しかし、そのモノが何かを知らないらしいエマが小首を傾げた。
「あの、クリス様。その歪な箱でどうして手間がなくなるんですか」
「あ、そっか。エマには教えてなかったね。じゃあ、実際に使ってみてもらおうかな」
僕がそう告げて目配せするとアレックス、トナージ、トーマがすかさず黒い箱に『紙』をセットして使い方を説明すると、エマが目を見開いた。
「え、本当にそんな使い方ができるんですか」
「はい。早速使ってみてください」
アレックスが目を細めると、エマはごくりと喉を鳴らして椅子に腰掛けた。
皆の注目を浴びるなか、おぼつかない指先で文字が描かれたボタンを押すと『ガチャ』という打鍵音が部屋に響きわたる。

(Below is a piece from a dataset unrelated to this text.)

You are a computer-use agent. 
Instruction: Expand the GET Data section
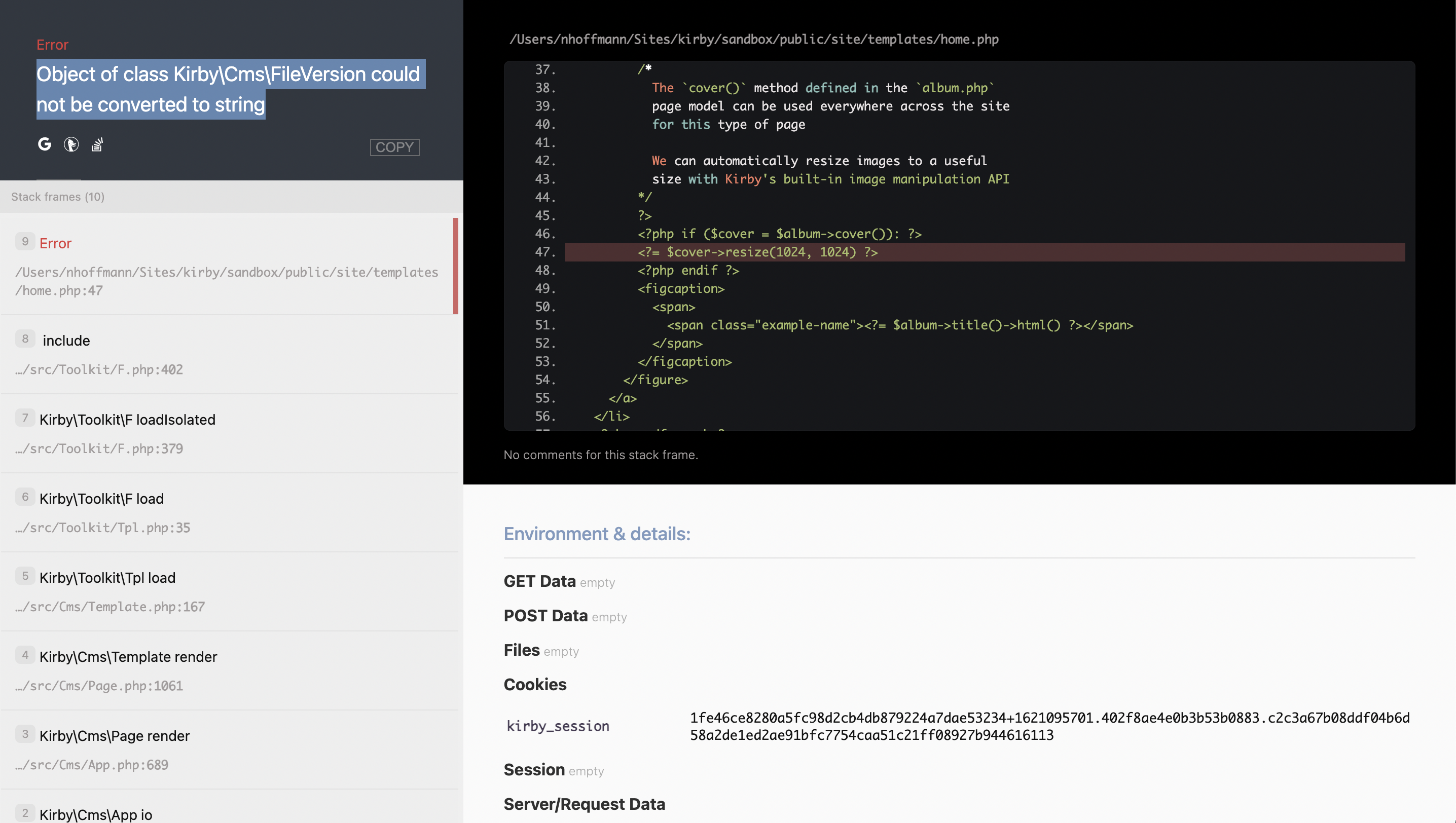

初めて聞く音らしく、エマの猫耳がぴくりと動いて戸惑った表情を浮かべた。
「え、えっと。壊しちゃいましたか」
「いいや。それで問題ないよ。何でもいいからどんどん打ち込んでみて」
「は、はい。わかりました」
エマがボタンを押すとセットされた紙に文字が次々と打ち込まれ、同時に少しずつ紙がセットされた部品が左側へとずれていく。
紙が左側の限界値まで移動すると、『リーン』という高くて透明感のある鈴の音が鳴った。
すかさずアレックスが使い方を伝えると、エマは紙がセットされた部分を手で右側へとずらし、再び打ち込みを開始する。
その動作を数回繰り返すとエマの手が止まり、彼女の身体が小刻みに震え始めた。
どうしたんだろう。
ひょっとして、獣人族には打鍵音や鈴の音が不快だったのかな。
心配になって「えっと、大丈夫」と僕が尋ねると、エマは座っていた椅子を倒す勢いで立ち上がり、身を乗り出して僕の手を取った。
「リッド様。これ、この商品。今日、すぐにでも売ってもらえませんか。お願いします」
「え……」
エマが初めてみせた目を蘭々とさせた表情に加え、どこか切実な訴えが籠もった言葉で呆気に取られてしまった。
だけど、彼女の気持ちも理解できなくはない。
何故なら、僕の原案を元にエレン達とクリスの意見を参考にして作り上げたこの黒い箱の正体こそ、書類作成や事務仕事をはじめとする文字文化に革命を起こす機械。
前世で言う『タイプライター』だからだ。